Entries from a dataset:

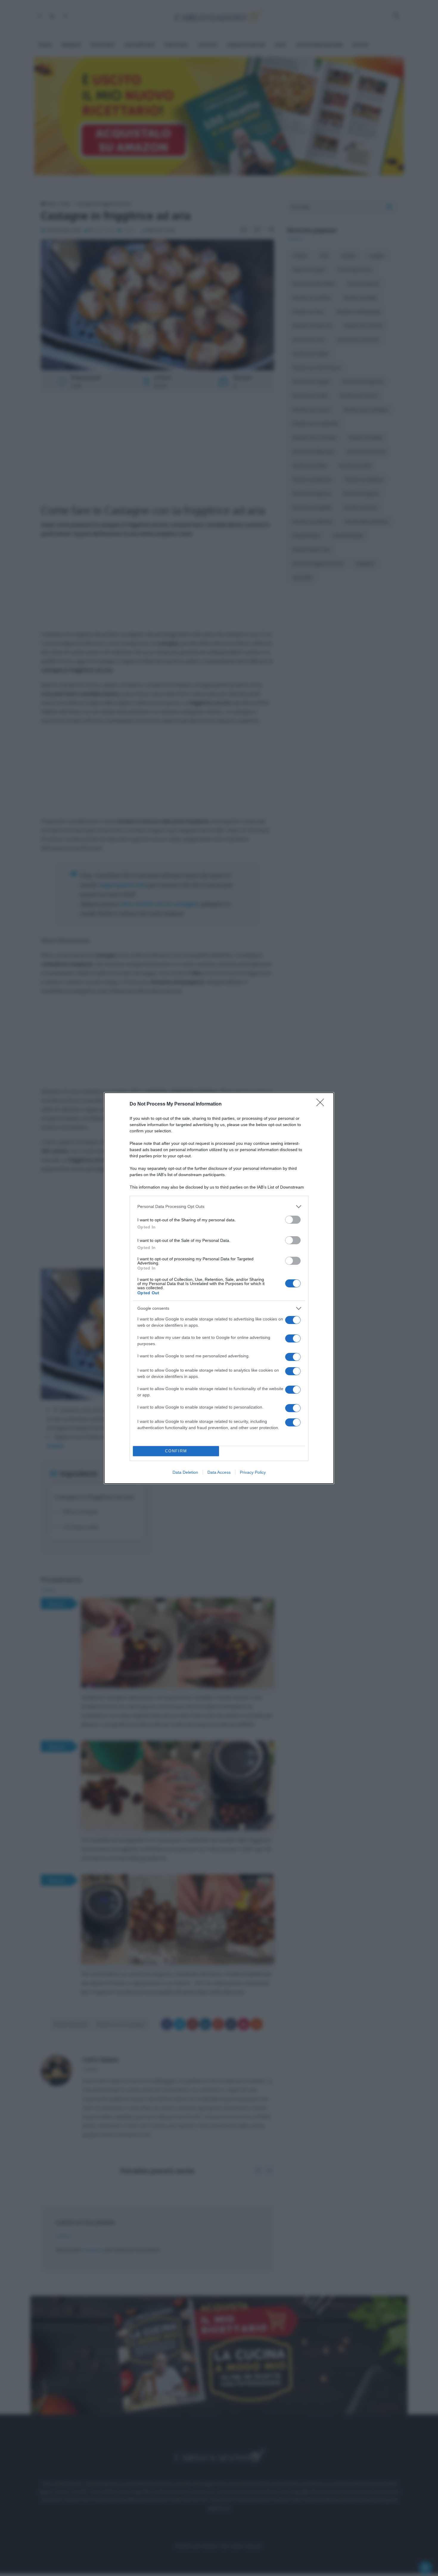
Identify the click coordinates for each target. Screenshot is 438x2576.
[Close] (322, 1104)
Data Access (219, 1472)
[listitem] (219, 1206)
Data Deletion (185, 1472)
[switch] (293, 1220)
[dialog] (219, 1288)
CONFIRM (176, 1451)
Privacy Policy (253, 1472)
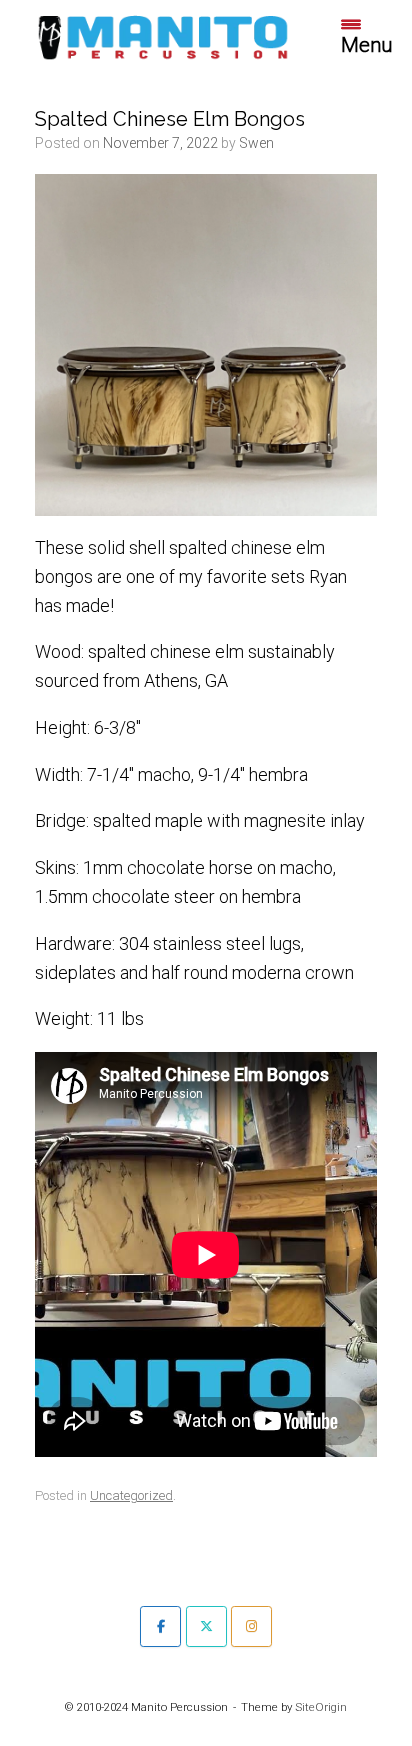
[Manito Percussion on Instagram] (251, 1626)
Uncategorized (131, 1495)
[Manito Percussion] (163, 35)
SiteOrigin (321, 1707)
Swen (256, 143)
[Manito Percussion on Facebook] (160, 1626)
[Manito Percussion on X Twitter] (206, 1626)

— Exercise task —
Which lines of the listing above contain the word "Manito"? Copy each of them.

— Reply to the task —
[Manito Percussion on Instagram] (251, 1626)
[Manito Percussion] (163, 35)
[Manito Percussion on Facebook] (160, 1626)
[Manito Percussion on X Twitter] (206, 1626)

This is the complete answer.